The RCA, an organization with about 1,000 centrist Orthodox rabbis as members, published a statement Friday that was followed a letter sent from Rabbi Weiss to RCA President Rabbi Moshe Kletenik. The RCA missive, titled “A Statement on Women’s Leadership Roles and Orthodoxy,” which is not on the RCA’s Web site reads:
Over the course of the last several weeks, at the request and initiative of Rabbi Avi Weiss, the leadership of Rabbinical Council of America and Rabbi Avi Weiss have engaged in discussions concerning the issue of ordaining women as rabbis. We are gratified that during the course of these conversations Rabbi Weiss concluded that neither he nor Yeshivat Maharat would ordain women as rabbis and that Yeshivat Maharat will not confer the title of “Rabba” on graduates of their program. We are delighted that we have been able to resolve this matter in adherence with Torah principles and in a spirit of cooperation for the sake of peace and unity within our community. We are confident that continued dialogue of this type will enable us to resolve other important issues facing the Jewish community today. The RCA reaffirms its commitment to women’s Torah education and scholarship at the highest levels, and to the assumption of appropriate leadership roles within the Jewish community. We strongly maintain that any innovations that impact the community as a whole should be done only with the broad support of the Orthodox rabbinate and a firm grounding in the eternal mesorah of the Jewish people.
It was followed by Weiss’ letter:
Letter from Rabbi Avi Weiss to RCA President Rabbi Moshe Kletenik Dear Rabbi Kletenik, This has been a most challenging time. The change in title from “Maharat” to “Rabba” has precipitated a level of controversy in the Orthodox community that was neither expected nor intended. In light of the tension caused to our greater community and my commitment to the principle of gadol hashalom, I share the following: It is not my intention or the intention of Yeshivat Maharat to confer the title of “Rabba” upon its graduates. Yeshivat Maharat prepares women for positions of religious leadership in the Orthodox community. Each student who completes its course of study in Tanakh, Talmud, Halakha and Jewish Thought, and is deemed fit by her faith, knowledge of our Mesoret, ethical integrity and temperament to assume positions of religious leadership in Orthodox institutions will be confirmed as manhigah hilkhatit, ruhanit, toranit (Maharat). They will have been prepared to provide varied forms of communal and synagogue leadership in accordance with halakha. They will also have been trained in pastoral counseling, as well as having the ability to answer questions of halakha to those who seek them out, as has been recognized and well established in both classical and contemporary halakhic sources. I hope that good will emerge from all of this, and that some of the meaningful conversation and communication that has taken place these past few weeks between myself and yourself as the President of the Rabbinical Council of America, might continue. I thank you for your candor and your receptiveness. In the prayer that we all continue to work for the betterment of Am Yisrael– Biydidut, Avi
An RCA official told me that Rabbi Weiss initiated the discussions with the organization. A call to the first Maharat/Rabba Sara Hurwitz on Friday afternoon was not returned, nor were messages left for Weiss.

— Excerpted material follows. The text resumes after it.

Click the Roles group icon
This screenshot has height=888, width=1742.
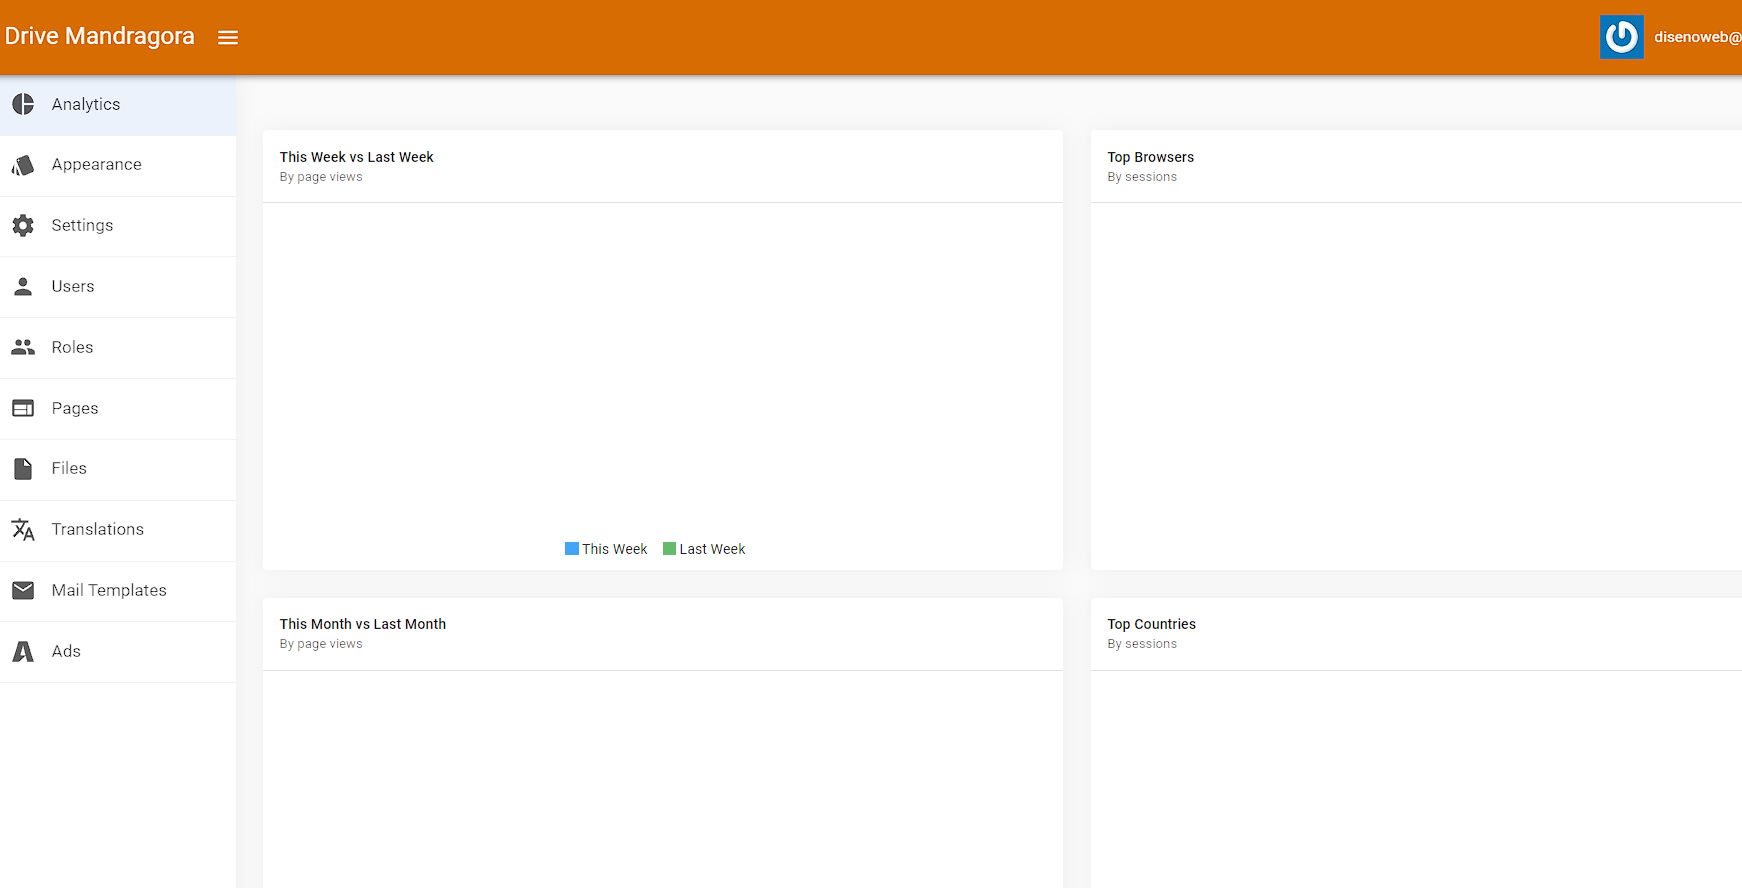tap(23, 347)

It’s interesting that the reaction happened not because of the training that Sara Hurwitz and now other women are getting, and not when the title “Maharat” was created, but only when the title became too close to the term “rabbi” for their comfort.
No one in the centrist Orthodox world is questioning the advanced, proto-rabbinic training itself, at Weiss’ Yeshivat Maharat, at Drisha and even at the bastion of mainstream Orthodoxy, Yeshiva University, which has a Graduate Program in Advanced Talmudic Studies.
It’s all about the title and the term ordination being too close for the RCA’s comfort to the language used for male Orthodox clergy.
So the question again seems to be how long it will take for the few women who are trained like men and doing all of the work of male rabbis that a mainstream Orthodox understanding of Jewish law allows, to become a rabbi — or, as it were, a rabba.